• speaking of all things dairy…

    The French language, like many languages, is rich, diverse and constantly evolving.

    But you’ll never find the dross to gold spectrum in any language text book; it’s all in the spoken word.

    Perhaps you’ve previously come across, for instance, verlen. It’s the language within French where fou (crazy) becomes “ouf”, lourd (heavy) becomes “relou” and one is even offered a new form of public transport, as métro becomes “tromé”. The key to the upside-down verlen is hinted at by its name, an inversion of the inverse (l’envers), whereby the syllables switch their order.

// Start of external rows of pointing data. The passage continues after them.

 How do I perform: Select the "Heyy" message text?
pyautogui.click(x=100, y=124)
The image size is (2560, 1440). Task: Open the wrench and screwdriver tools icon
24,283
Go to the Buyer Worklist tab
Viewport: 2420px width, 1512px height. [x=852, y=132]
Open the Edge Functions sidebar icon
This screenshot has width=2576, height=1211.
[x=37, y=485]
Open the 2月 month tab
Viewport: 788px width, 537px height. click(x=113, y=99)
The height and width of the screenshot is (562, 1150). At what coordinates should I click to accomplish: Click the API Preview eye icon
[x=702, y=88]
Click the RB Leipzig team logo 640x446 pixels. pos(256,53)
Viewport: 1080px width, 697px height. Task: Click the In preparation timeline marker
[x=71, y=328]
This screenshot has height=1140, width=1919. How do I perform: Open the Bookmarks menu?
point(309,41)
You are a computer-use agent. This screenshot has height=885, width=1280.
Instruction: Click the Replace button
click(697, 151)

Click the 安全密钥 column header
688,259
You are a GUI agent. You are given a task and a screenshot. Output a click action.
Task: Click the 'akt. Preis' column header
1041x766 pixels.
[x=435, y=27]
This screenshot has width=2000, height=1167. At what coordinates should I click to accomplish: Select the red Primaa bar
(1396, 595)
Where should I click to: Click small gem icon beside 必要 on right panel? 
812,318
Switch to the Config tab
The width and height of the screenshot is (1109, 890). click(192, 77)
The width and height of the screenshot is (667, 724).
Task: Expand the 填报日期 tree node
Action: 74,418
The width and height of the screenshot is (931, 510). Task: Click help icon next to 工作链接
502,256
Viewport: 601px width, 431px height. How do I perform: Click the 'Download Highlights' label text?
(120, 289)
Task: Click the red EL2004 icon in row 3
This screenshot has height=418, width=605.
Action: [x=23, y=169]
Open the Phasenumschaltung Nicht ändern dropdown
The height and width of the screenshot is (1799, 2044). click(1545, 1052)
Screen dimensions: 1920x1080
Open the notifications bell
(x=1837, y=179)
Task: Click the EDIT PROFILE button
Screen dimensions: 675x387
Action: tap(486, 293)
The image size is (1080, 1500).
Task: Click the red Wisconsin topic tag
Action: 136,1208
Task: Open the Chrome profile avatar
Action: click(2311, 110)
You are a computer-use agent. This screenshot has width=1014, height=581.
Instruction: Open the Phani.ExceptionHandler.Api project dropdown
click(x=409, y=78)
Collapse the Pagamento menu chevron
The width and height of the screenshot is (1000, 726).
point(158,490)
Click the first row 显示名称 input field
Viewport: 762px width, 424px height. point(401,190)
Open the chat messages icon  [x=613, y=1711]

    But I’m going to write instead about the less well known yaourt (yoghurt).

    Yoghurt is best explained in Le Péril Jeune (the English title is The Good Old Daze), an early film of Cédric Klapisch, featuring Romain Duris. It’s set in a high school in 1975, and one of the main characters, Bruno, apologetically explains yoghurt to the young assistant English teacher. He tells her that whilst he loves music, plays guitar and writes his own songs, whenever he listens to British or American songs, he can only sing along in “yaourt”. She asks, puzzled, what he means by “yaourt”, and then he demonstrates by singing Leonard Cohen’s ‘Suzanne’. It goes a little something like this:

    “Suzanne-punan-bunan-stour-dan-aiii-flight-right… and play my voh…”

    I know some people who can sing all of Billy Ray Cyrus’ ‘Achy Break Heart’, but only in yoghurt. It only applies to renditions of English language songs however, because apparently the key to it is imagining that you have your mouth full of yoghurt whilst singing.